An Alcubierre drive essentially creates a black hole like compression of space-time ahead of the ship, a white hole like expansion behind it, and a time space neutral area in a ring around it. So depending on the angle light hits it will make different things happen.
The area behind the ship will exert an outward curve on all light that approaches it but does not necessarily contain energy to emit; so, it may not be all that bright. At low speeds a negative mass would look like a white translucent plastic blob, but as the field intensifies, it will act more opaque and create a less scattered reflection making it more mirror like. In the case of FTL, moving faster than light means that no light can catch up from behind to reflect off of it and light it overtakes will not be able to be pushed away faster than it's being hit. This means light will radiate out like a cone from the rear field following a similar pattern to a sonic boom.

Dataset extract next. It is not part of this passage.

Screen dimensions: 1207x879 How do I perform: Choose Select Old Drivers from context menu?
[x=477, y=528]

Light can move through the ring of normal space around your ship but it will all get swept up in your white-hole field meaning you will not be able to see the shape of your ship at all.
The positive mass in front of your ship will absorb all light; so, nothing to see there.

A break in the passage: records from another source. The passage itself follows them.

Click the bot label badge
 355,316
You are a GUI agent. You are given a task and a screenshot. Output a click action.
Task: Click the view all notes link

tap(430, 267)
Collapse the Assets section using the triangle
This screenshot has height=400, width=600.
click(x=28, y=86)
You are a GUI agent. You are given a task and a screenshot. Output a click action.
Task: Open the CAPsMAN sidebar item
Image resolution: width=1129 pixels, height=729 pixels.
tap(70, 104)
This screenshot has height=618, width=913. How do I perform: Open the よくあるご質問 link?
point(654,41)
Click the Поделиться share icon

All these factors combined mean that you will only appear as the flat disc of light emanating from your rear negative mass field.

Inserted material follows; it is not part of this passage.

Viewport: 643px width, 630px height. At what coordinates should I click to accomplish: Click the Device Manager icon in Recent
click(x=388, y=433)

However, light emitted when you are closer to the target as you approached it will show up first followed by what was emitted earlier. This means you will see the "luminescent-boom" in reverse. You may also see the ring of light appear to be imploding faster than light if you are traveling between 1c and 2c. This is just an optical illusion caused by the light all catching up to you at about the same time. The faster you move, the slower the ring will appear to implode and the dimmer the light will be.
Last question is color. Despite many answers saying there will be no redshift, this is simply is not true. Red shift is caused because waves of light emanate in areas of space that are changing over time relative to your position. How that change happens is irrelevant since all light leaving your warp bubble will be moving at 1c. As a ship accelerates towards you approaching the speed of light, you will see it blue shift. As it hits 1c all light waves will be momentarily compacted into a super dense gamma ray burst, but what is cool is that once the warp ship exceeds 1c, it will actually red-shift even while moving towards the observer because the waves will be inverted and you and will only see a blue shift at certain angles where the relative angle of the ship to the observer creates a relative approach velocity between 0c and 1c
One last detail to be aware of is that by the time you begin to see this light implosion the ship has already either reached you or passed you; so, there is one additional phenomenon that is worth note: What does an FTL ship look like coming out of warp right next to you?
Remember the black hole in front of your ship? All of the light and matter it sucked up while in transit will be released when you come out of warp. Let's assume it takes time to slow down a warp ship as you lower your warp field. This means that moments before the ship arrives you will see a very blue shifted orb of light appear out of nowhere as the black hole stops being strong enough to hold all of its light. It will appear to be moving faster than the speed of light, but that is an illusion, once you see this, it means the ship is moving at less than 1c. You will also see a light ring start to expand out from it. This is the light ring I discussed before as it appears at less than 1c. As the ship slows down the blue shift will begin to fall off, and the light ring will begin to reverse direction and redshift as the inverted wave phenomenon begins to catch up to you as previously discussed. When the ship arrives, you will continue to see the still the imploding light ring fading off into the distance behind it.